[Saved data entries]
--------------------------------------------------
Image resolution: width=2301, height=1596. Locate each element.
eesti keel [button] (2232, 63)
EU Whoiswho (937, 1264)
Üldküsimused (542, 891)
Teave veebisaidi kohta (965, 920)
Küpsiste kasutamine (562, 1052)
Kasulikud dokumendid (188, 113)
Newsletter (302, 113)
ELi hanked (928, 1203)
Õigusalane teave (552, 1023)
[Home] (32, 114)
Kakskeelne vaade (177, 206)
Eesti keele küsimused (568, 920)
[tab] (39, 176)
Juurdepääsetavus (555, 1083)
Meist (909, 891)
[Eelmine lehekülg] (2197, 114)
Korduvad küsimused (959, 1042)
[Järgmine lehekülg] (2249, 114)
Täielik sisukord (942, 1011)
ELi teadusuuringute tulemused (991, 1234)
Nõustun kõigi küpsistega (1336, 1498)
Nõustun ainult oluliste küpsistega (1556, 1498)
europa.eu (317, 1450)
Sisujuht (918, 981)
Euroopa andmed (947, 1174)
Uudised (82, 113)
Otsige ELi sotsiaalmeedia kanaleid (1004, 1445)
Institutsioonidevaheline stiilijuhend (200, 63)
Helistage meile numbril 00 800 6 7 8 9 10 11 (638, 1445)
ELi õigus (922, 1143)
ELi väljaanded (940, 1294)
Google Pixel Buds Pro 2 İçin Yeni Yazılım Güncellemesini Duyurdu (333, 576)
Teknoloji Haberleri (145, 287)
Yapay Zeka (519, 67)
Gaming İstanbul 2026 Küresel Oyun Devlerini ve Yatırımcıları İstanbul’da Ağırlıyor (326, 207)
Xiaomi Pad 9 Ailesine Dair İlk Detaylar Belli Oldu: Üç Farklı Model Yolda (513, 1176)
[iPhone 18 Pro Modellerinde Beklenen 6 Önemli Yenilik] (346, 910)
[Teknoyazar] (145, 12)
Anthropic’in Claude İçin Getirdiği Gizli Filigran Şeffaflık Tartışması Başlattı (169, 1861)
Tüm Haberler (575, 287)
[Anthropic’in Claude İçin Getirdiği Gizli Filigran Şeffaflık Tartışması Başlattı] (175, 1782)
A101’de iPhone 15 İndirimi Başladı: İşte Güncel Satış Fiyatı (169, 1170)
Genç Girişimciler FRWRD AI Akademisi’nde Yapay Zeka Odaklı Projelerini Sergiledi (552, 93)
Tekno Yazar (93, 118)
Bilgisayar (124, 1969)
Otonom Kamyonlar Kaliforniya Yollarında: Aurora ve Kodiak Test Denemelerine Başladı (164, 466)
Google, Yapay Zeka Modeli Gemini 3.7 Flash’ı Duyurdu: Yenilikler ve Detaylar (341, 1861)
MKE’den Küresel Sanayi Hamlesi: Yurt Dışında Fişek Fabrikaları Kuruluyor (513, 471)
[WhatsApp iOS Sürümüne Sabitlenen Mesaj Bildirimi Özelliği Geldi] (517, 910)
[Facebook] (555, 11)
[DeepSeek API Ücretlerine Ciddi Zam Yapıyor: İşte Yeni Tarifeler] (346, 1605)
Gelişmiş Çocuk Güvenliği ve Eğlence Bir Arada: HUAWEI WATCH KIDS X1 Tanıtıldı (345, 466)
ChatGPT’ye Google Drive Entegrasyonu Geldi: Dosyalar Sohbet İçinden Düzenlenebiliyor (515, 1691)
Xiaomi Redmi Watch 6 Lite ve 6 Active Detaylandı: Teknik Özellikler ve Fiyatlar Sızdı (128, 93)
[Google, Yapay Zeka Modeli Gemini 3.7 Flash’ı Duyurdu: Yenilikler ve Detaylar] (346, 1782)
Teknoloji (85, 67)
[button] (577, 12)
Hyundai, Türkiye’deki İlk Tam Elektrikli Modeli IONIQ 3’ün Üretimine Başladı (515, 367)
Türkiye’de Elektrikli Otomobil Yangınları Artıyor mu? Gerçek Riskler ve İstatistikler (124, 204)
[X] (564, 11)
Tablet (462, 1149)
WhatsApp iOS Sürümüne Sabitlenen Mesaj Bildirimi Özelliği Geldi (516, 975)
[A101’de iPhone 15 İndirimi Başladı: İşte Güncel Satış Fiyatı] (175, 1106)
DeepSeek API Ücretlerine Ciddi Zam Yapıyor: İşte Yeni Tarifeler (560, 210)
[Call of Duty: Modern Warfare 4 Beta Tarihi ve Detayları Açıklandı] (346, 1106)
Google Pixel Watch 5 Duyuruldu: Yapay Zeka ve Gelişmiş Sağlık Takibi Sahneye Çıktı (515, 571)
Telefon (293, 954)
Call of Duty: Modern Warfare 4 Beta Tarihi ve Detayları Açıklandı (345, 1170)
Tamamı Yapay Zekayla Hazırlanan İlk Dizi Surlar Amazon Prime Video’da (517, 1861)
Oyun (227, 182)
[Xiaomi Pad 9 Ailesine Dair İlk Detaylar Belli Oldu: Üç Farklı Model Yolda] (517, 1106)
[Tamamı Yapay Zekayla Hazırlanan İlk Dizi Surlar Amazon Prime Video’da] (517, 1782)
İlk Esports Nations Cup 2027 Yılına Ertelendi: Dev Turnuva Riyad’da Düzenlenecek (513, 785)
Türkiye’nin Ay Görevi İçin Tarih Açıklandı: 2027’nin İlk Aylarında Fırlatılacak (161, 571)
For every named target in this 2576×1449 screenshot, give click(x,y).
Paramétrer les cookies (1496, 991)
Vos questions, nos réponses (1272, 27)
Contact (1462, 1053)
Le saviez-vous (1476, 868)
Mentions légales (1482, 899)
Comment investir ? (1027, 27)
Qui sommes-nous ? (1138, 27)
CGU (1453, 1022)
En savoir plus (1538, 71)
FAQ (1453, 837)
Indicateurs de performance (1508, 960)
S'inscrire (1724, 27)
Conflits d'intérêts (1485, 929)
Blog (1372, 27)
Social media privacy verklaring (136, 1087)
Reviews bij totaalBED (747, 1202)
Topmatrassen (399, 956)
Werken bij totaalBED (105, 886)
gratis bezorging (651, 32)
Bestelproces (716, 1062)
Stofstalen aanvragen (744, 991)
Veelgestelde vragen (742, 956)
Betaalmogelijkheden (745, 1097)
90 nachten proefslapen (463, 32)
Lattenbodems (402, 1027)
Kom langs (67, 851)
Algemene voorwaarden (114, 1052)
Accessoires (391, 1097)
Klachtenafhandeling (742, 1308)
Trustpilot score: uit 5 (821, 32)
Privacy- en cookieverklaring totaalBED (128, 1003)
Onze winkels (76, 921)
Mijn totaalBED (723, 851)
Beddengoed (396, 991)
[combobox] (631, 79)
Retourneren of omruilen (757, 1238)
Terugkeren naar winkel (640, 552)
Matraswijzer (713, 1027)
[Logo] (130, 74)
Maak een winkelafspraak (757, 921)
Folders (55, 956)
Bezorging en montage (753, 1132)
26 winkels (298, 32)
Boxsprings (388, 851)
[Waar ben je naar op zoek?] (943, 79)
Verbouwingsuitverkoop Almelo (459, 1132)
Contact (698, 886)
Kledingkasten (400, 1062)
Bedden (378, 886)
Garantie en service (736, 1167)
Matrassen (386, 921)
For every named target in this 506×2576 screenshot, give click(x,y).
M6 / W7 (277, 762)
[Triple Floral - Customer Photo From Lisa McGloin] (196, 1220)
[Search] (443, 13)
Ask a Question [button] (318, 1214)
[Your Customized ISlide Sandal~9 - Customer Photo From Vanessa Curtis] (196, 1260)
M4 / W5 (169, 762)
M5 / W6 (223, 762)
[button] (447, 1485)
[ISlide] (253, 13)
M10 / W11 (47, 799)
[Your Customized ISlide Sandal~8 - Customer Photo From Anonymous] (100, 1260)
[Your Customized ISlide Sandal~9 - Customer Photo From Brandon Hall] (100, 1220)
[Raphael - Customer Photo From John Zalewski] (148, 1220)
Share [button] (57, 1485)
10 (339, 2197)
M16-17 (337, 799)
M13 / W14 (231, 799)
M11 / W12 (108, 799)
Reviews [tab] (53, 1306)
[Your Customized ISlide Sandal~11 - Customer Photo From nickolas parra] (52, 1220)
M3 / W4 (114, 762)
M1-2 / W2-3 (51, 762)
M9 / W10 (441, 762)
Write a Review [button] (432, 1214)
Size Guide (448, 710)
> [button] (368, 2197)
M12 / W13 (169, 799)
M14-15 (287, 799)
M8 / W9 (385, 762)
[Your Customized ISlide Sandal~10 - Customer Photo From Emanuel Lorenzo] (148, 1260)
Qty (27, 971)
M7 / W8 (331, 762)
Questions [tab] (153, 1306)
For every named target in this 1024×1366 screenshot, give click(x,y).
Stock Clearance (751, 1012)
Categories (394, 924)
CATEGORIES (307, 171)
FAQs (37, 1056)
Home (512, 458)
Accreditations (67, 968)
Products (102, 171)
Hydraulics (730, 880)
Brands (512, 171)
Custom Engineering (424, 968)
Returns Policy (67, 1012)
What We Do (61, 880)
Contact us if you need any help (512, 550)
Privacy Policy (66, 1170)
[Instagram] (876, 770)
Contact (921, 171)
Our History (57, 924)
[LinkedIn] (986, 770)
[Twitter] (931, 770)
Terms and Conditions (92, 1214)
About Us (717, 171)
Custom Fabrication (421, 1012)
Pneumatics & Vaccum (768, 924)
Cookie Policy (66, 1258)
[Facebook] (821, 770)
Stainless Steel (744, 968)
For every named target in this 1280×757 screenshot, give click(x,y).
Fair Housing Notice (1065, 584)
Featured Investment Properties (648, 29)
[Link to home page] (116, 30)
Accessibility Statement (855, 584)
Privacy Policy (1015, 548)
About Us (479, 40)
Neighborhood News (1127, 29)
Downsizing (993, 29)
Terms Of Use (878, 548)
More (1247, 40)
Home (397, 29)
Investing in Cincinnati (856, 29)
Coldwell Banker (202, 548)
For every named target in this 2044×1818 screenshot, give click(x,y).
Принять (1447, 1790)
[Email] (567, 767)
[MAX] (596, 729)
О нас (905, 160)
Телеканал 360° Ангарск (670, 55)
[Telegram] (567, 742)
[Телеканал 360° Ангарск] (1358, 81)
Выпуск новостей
--------------------------------------------------
WHAT TO PRODUCE
Please find all lines of the entries that hold the string "Yenilikler" and copy them.

YOUR SOLUTION
Google, Yapay Zeka Modeli Gemini 3.7 Flash’ı Duyurdu: Yenilikler ve Detaylar (341, 1861)
[Google, Yapay Zeka Modeli Gemini 3.7 Flash’ı Duyurdu: Yenilikler ve Detaylar] (346, 1782)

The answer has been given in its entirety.